Esses dias, surpreendendo a mãe como somente crianças de 4 anos fazem – e respondendo à minha afirmação de que amanhã a avó voltaria para casa – a Sara me perguntou: Mãe, por que tem sempre um amanhã?
Estávamos passando uns dias na beira da praia, em Florianópolis, mas tudo o que ela queria saber era: quando verei a vovó? A resposta era sempre: amanhã. Iria demorar.
Como você explica para uma criança o que é o amanhã? O tempo não é facilmente transposto em conceitos simples. Como dizer a ela que amanhã é um dia que ainda não chegou, mas que chegará, com certeza, se ela, tão pequenina, diz que tudo o que aconteceu no passado foi ontem?
Mas o que ela quis dizer mesmo é: por que não posso ver a vovó hoje? Por que não posso ir no cinema hoje? Por que não podemos ficar juntinhas hoje? Por que não posso tomar sorvete hoje? Por que não posso fazer hoje o que você está me dizendo que farei amanhã?
Esta noção exata do tempo é muito difícil para uma criança de 4 anos. Assim como todo o passado é ontem, amanhã é um futuro tão longínquo que parece inalcançável.
E por fim, é isso mesmo não? É inalcançável porque simplesmente nem estendemos a mão para o alcançar. Procrastinação virou o tema do momento, porque estamos na frente do computador, muito confortáveis, com uma xícara de chocolate quente na mão e uma panela de brigadeiro na outra, vendo filmes na TV e deixando a vida passar. Enquanto isso, pessoas começam novas empresas, escrevem livros revolucionários, vão explorar o outro lado do mundo, viram bailarinas, montam uma banda, começam a correr.

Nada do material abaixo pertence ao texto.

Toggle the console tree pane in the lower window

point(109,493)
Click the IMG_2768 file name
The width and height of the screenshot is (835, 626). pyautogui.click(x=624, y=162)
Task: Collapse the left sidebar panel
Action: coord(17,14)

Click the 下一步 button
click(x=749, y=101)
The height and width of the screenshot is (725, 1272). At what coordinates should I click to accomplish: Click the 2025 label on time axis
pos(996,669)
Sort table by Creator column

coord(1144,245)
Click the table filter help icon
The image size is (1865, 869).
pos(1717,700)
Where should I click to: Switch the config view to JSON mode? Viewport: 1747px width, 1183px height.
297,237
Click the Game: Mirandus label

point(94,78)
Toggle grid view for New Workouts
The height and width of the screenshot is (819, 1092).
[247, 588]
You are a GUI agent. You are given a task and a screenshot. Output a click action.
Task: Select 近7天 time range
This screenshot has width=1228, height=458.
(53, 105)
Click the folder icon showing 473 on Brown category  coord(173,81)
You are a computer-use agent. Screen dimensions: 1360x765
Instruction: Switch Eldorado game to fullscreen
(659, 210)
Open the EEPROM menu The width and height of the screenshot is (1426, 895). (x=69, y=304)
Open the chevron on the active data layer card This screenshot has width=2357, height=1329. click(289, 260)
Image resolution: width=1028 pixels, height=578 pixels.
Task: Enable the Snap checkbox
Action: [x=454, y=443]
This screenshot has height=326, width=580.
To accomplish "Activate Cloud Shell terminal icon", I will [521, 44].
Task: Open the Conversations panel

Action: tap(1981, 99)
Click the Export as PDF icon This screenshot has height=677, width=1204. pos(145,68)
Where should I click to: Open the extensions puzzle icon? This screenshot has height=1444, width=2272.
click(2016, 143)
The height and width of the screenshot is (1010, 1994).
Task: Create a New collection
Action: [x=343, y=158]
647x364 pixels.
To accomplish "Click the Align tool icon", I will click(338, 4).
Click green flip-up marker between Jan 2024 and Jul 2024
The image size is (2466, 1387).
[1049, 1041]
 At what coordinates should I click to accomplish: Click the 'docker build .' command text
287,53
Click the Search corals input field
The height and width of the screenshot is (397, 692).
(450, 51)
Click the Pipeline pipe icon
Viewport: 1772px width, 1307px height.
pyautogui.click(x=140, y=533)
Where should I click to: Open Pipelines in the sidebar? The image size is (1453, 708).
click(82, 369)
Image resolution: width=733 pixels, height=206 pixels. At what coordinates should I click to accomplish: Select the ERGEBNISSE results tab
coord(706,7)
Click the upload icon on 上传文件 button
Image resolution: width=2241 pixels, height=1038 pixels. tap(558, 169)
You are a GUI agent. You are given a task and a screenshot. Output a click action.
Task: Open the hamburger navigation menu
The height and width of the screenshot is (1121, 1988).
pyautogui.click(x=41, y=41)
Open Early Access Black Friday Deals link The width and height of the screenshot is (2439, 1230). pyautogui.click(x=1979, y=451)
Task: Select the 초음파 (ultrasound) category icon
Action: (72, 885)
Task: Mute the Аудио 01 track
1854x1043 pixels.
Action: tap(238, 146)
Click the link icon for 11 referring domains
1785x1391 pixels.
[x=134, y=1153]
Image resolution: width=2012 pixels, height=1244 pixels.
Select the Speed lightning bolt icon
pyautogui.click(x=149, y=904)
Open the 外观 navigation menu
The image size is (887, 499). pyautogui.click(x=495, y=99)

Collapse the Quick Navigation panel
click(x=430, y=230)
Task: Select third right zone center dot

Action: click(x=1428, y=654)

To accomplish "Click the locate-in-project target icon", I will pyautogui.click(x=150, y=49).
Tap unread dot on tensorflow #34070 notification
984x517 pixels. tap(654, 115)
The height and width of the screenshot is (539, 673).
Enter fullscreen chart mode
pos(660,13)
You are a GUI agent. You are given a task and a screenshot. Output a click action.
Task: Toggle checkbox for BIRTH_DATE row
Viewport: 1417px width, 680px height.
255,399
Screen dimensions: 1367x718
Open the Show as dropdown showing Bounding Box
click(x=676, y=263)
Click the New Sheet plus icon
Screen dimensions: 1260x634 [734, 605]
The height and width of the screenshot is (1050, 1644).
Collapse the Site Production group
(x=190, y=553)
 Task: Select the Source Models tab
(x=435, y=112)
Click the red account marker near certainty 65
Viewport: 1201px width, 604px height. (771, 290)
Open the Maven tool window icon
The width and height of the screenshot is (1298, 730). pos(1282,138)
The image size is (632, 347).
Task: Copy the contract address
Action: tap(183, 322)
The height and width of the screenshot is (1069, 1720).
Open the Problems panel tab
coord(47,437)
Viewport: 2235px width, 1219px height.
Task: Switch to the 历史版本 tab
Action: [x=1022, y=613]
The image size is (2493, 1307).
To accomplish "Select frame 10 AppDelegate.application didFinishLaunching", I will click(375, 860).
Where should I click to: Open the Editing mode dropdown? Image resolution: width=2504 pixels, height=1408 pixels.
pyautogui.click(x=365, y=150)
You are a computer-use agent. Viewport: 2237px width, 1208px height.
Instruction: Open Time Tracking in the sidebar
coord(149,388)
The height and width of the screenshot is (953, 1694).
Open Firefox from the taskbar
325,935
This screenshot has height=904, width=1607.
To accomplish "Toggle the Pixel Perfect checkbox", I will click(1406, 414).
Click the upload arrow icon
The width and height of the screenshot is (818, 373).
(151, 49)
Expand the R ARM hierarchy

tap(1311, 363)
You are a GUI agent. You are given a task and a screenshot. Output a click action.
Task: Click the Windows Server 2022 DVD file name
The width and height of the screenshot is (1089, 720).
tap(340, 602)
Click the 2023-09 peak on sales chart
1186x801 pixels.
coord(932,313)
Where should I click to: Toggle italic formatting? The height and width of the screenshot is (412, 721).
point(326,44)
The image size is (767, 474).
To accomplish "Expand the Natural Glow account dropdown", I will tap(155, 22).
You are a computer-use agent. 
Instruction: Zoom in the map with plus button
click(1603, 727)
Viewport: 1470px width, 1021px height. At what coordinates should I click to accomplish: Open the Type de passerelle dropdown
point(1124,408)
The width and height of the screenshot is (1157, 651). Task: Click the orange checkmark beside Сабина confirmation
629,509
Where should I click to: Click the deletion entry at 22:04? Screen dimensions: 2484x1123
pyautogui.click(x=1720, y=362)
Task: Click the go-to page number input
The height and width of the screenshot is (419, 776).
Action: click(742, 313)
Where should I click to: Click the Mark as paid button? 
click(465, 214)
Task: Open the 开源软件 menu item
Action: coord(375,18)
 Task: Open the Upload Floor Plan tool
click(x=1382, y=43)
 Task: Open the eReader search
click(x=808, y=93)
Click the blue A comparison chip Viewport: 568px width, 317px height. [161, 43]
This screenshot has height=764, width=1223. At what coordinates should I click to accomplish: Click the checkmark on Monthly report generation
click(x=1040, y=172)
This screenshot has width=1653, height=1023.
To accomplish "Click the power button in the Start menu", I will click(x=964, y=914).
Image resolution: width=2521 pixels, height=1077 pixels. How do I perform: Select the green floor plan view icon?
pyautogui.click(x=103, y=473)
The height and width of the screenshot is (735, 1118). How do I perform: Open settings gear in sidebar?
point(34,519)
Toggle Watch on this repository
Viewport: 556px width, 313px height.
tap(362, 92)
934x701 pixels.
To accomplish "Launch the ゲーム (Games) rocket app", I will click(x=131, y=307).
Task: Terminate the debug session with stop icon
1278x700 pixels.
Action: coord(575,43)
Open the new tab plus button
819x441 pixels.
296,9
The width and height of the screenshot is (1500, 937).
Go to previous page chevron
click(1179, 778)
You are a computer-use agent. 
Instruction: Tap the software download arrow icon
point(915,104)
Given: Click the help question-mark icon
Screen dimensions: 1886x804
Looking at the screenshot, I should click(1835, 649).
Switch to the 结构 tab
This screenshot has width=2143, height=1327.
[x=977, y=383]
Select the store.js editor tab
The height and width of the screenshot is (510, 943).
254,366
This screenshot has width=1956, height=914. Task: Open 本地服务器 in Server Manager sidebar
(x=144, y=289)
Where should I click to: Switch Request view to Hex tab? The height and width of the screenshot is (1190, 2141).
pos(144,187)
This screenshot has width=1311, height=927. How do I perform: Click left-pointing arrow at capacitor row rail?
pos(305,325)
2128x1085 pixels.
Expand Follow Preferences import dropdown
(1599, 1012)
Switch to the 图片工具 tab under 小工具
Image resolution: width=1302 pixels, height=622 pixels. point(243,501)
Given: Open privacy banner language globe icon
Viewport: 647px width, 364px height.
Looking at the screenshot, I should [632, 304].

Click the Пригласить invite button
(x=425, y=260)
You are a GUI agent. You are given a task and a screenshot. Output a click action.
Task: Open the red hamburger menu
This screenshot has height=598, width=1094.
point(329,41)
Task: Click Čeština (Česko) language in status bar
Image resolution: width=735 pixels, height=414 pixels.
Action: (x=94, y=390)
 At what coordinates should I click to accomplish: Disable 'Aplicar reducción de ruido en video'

Ter sempre um amanhã é um alento em tempos de intempéries. Saber que a tempestade passa, que a fundação prevalece, que a turbulência do avião termina, que bons tempos virão pela frente são confortos realmente importantes. Contar com um futuro mais ameno e delicado é necessário para a manutenção da vida. No livro O Museu da Inocência, o escritor Orhan Pamuk diz, sobre a esperança:
“De fato ninguém reconhece o momento mais feliz das suas vidas na altura em que o está a viver. (…) Porque, como é que alguém, e em particular alguém que ainda seja jovem, pode alguma vez acreditar que tudo apenas pode ficar pior: se a pessoa está suficientemente feliz para pensar que chegou ao momento mais feliz da sua vida, ele terá esperança suficiente para acreditar que o seu futuro continuará a ser tão radioso como esse momento.”
De fato, a esperança nos mantém vivos. Mas ela também pode nos manter imóveis. Aquela esperança de que as outras pessoas irão mudar. De que o salário vai subir. De que irá chover mais, ou menos, neste verão. De que os bebês dormirão a noite inteira. De que seremos mais felizes ao comprar uma TV maior. De que chefes esquizofrênicos se livrarão da sua paranoia com algumas sessões de terapia.
São todas esperanças falsas, de um amanhã inalcançável que não acontecerá.
Melhor confiar num amanhã bom, mas trabalhar aqui no presente para que ele aconteça. Sair dessa empresa que te atormenta. Fazer as pazes com o bebê e deixa-lo ser bebê. Colocar a tua vida na frente de todas as demais prioridades que querem lhe empurrar. Ir buscar o salário que te apetece. Colocar este blog, que é o meu sonho de escrever, em marcha. Fazer isso acontecer.
E quanto à Sara, estou repensando a minha resposta. No momento, ela pode ver esta avó todos os dias – e hoje me disse que está adorando morar aqui. Pronto, um hoje que mudamos.
O hoje da minha filha já é um dos momentos mais felizes da sua vida. E assim, da minha.